Do you have (if any) a good practice guide for the creation of dashboards in the designer?
We have an experience where a client has about 60 dashboards published, and many of them have 22 gauge with queries to queries in a database, and the response time for the dashboard to load was about 20 minutes.
We would like to know if there is a maximum number of queries that a dashboard can have to a database without affecting its performance.
I recently had a similar problem where the loading of the Dashboards took a long time, this problem appeared after updating to 20.4 cumulative update 5, within the probes that it updates in the Operation Console there is a probe called "ump_dashboard", in the cumulative update 5 install version 20.45, if this is your case, you must reinstall this same probe in version 20.41, in my case this solved the problem.
The environment I mention is in version 20.3.3, it was working correctly for a long time, however, after a dashboard with many gauges was published it started to slow down all the dashboards, it had to be removed and after that the other dashboards started to load immediately.
What was the total size in MB of that dashboard?
How can i search this information?
It's not exactly clear from your original question what the data sources are for these gauges but you seem to imply that they are SQL queries against a database.
It would be good to get a look at them if that's the case so that comment can be made to improve their efficiency.
But to move forward with the assumption that these are SQL queries against the UIM database, my starting point in looking at this would be to take the individual queries and run them through a SQL profiling tool to see if there's anything obvious that could be improved.
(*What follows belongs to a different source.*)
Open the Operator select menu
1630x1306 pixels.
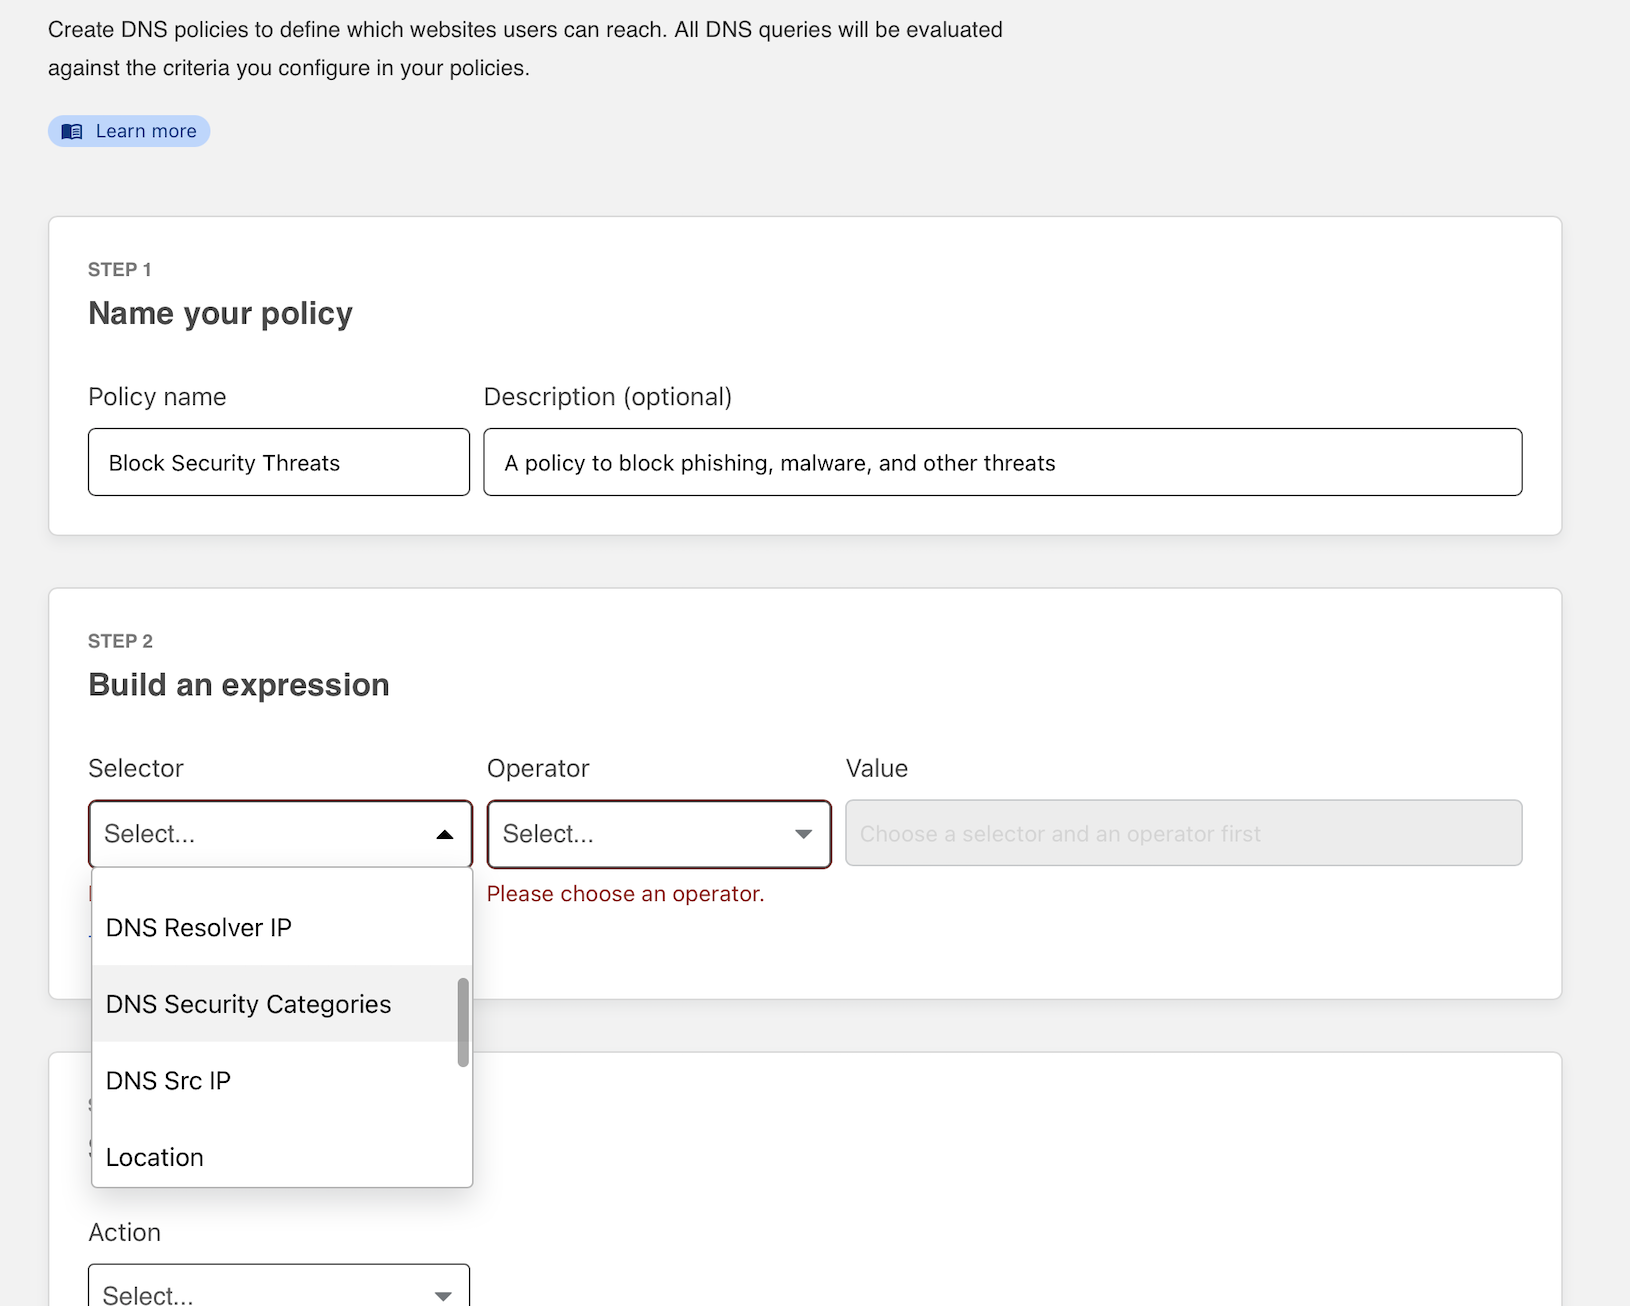click(657, 834)
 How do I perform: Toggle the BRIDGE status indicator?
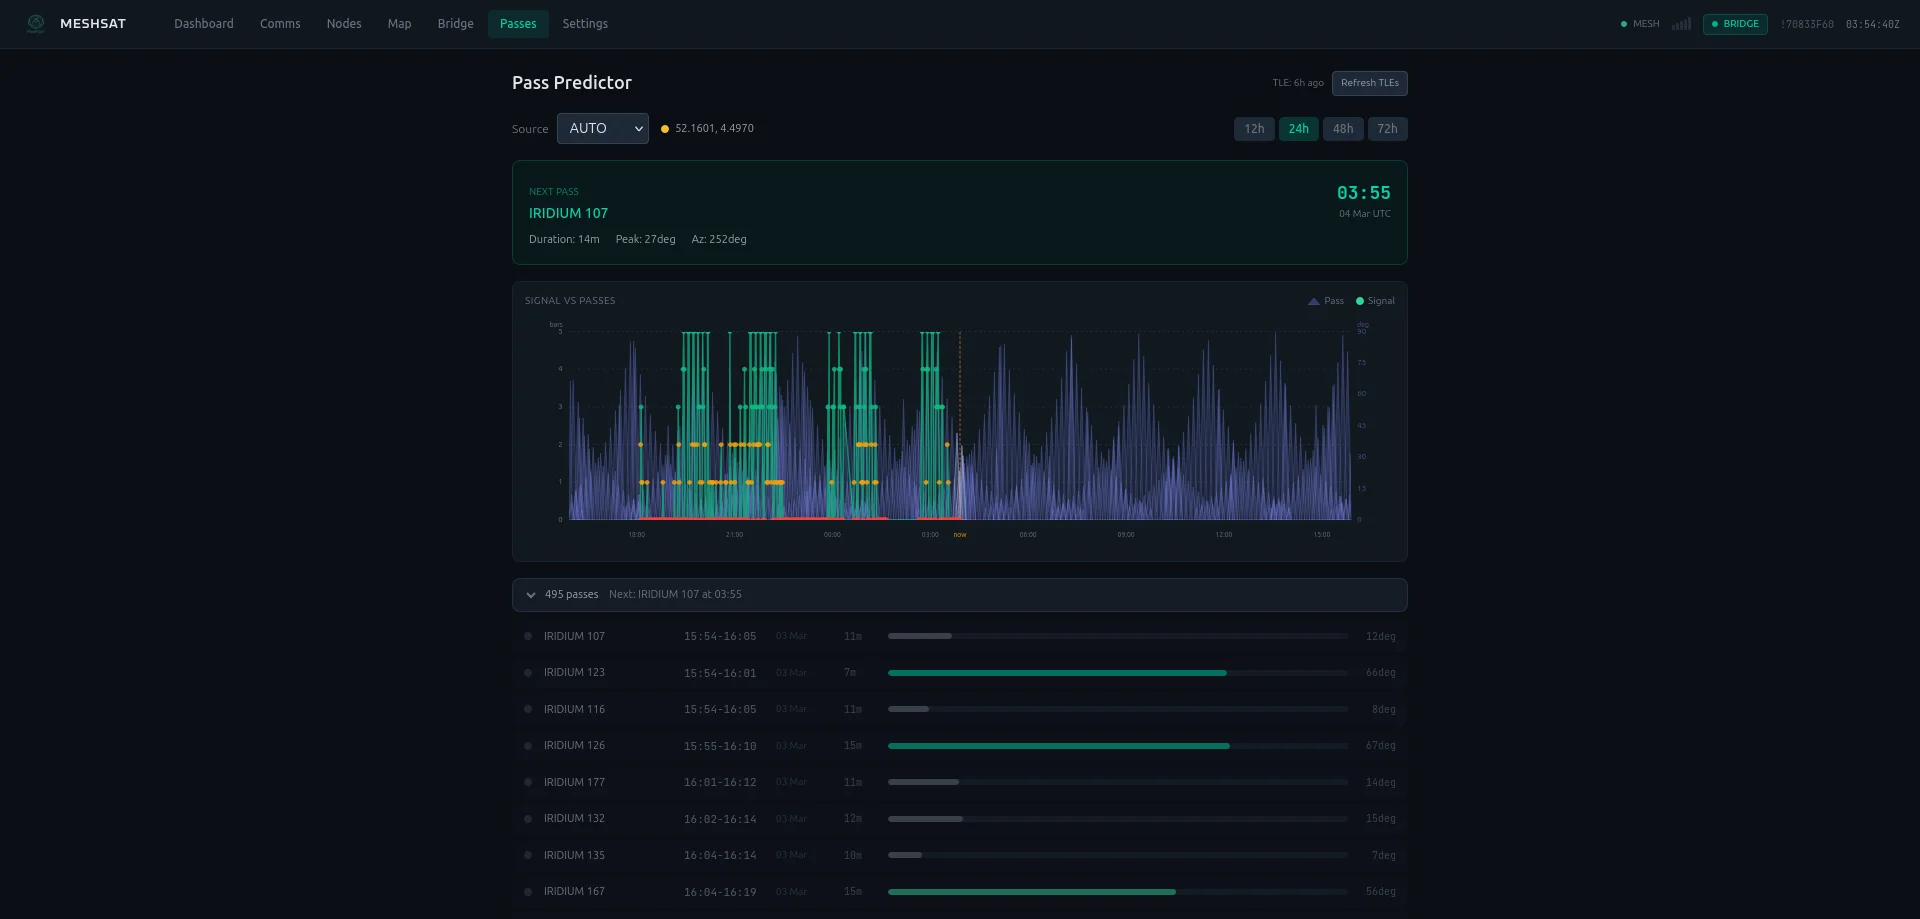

A couple years ago we had some performance issues and it boiled down to the need to add another index to the s_qos_data table to support the queries we were executing.
Also, a gauge is looking at typically the most recent value, you can pull this from s_qos_snapshot instead of the rn table for instance.
If you are doing computation in the sql query, it might be reasonable to consider doing that computation in a script and storing the result for use instead. If you have a hundred users opening the same page it will be running that query a hundred times so it can be better, if that query is expensive, to have a script run that query and store the result and the gauge pull that result. Obviously, that disconnects the page refresh rate from the update of the data but that might be ok.
Essentially the idea being that all these queries have to run on the page refresh interval and they run along side all the other queries and page refreshes happening for another users. So a slow query multiplies by the users and impacts the sql server directly.
To the question about the number of gauges allowed, obviously the more widgets the more work it takes to populate the page but it really depends on the data source complexity. I have forms with 50-100 widgets that run fine and others with a couple that are "slow" just because they have significantly more complex queries underneath them.
The database from which the information is being consulted is different from that of UIM, in fact it is a highly transactional database.
I understand from the client's information, the queries are basic and are only consulting the percentage of effective transactions of a service, on the other side, the number of users consuming this dashboard at the same time can be around 4-5 operators, adding to the other dashboards (which also consult this database) it is possible that in total many are being consumed at the same time.
It was explained to the client that possibly the cause of the slowness is the large number of queries that are being made at the same time, adding to its high consumption by external programs. But I wanted to find out if there was any limitation in the dashboard designer regarding the number of simultaneous queries that could be made.